Modeling for gas dissolution and diffusion in water-intrusion coal seam and its potential applications

In order to determine the gas pressure for water-intrusion borehole, a new method of gas pressure measurement in water-intrusion borehole based on gas solubility was proposed. A mathematical model of gas migration in water-intrusion borehole considering the effective diffusion coefficient was established. The influencing factors, such as water-intrusion radius, diffusion coefficient and solution convection, on the dissolution equilibrium of gas in borehole water were investigated. Finally, the feasibility of the new gas pressure measurement method was discussed. Results showed that the gas diffusion coefficient and water-intrusion radius of coal seam are the key factors influencing the equilibrium duration of gas dissolution. During the accumulation stage of formation water in borehole, the gas is able to quickly dissolve and diffuse in borehole water.
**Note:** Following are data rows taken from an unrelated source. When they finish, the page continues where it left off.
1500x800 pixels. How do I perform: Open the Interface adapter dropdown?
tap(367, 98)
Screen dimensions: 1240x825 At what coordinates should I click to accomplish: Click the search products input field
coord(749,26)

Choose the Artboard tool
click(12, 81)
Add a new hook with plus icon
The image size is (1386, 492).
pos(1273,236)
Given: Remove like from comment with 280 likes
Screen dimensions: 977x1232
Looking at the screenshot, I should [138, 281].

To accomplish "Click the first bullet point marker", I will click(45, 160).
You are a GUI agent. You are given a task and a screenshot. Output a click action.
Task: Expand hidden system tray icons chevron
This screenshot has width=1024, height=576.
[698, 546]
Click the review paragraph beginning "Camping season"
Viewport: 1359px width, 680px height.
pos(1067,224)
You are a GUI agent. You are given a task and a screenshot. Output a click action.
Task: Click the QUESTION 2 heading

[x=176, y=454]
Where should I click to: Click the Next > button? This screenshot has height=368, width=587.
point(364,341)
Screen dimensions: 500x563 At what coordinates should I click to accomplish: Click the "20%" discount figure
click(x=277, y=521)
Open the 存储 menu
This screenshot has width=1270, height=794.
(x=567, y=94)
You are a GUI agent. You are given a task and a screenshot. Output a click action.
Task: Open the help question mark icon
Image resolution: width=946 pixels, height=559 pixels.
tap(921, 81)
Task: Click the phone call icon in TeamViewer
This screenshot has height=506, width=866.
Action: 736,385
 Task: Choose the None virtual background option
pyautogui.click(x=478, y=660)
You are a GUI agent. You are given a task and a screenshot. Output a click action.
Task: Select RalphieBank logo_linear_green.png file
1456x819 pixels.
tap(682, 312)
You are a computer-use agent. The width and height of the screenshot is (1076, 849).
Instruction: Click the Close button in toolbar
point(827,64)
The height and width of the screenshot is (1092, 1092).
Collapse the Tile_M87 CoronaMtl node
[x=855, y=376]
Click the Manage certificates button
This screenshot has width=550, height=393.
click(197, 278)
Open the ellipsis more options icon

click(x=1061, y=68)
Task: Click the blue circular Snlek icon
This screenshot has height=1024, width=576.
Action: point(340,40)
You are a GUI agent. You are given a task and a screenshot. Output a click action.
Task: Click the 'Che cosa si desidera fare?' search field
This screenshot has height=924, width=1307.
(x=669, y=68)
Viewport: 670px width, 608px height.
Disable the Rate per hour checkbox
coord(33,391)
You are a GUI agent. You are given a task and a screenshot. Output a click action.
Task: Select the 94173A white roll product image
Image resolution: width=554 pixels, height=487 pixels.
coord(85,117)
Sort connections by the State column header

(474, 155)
The amount of dissolved gas can reach more than 90% of solubility in three days. After the formation water enters the coal seam, the equilibrium time grows sharply because the effective diffusion coefficient of gas in water-saturated coal is much lower than that in pure water. In addition, the water convection causes a higher amount of gas dissolved at the borehole bottom. Finally, the field applicability for the new method of pressure measurement were analyzed by combining the data from previous works. This work provided a new idea for the gas pressure measurement of waterintrusion borehole.

Automated summary

The gas diffusion coefficient and water intrusion radius of coal seam are key factors affecting the equilibrium duration of gas dissolution, with gas diffusion in water-saturated coal being slower. Water convection causes a higher amount of gas to dissolve at the borehole bottom.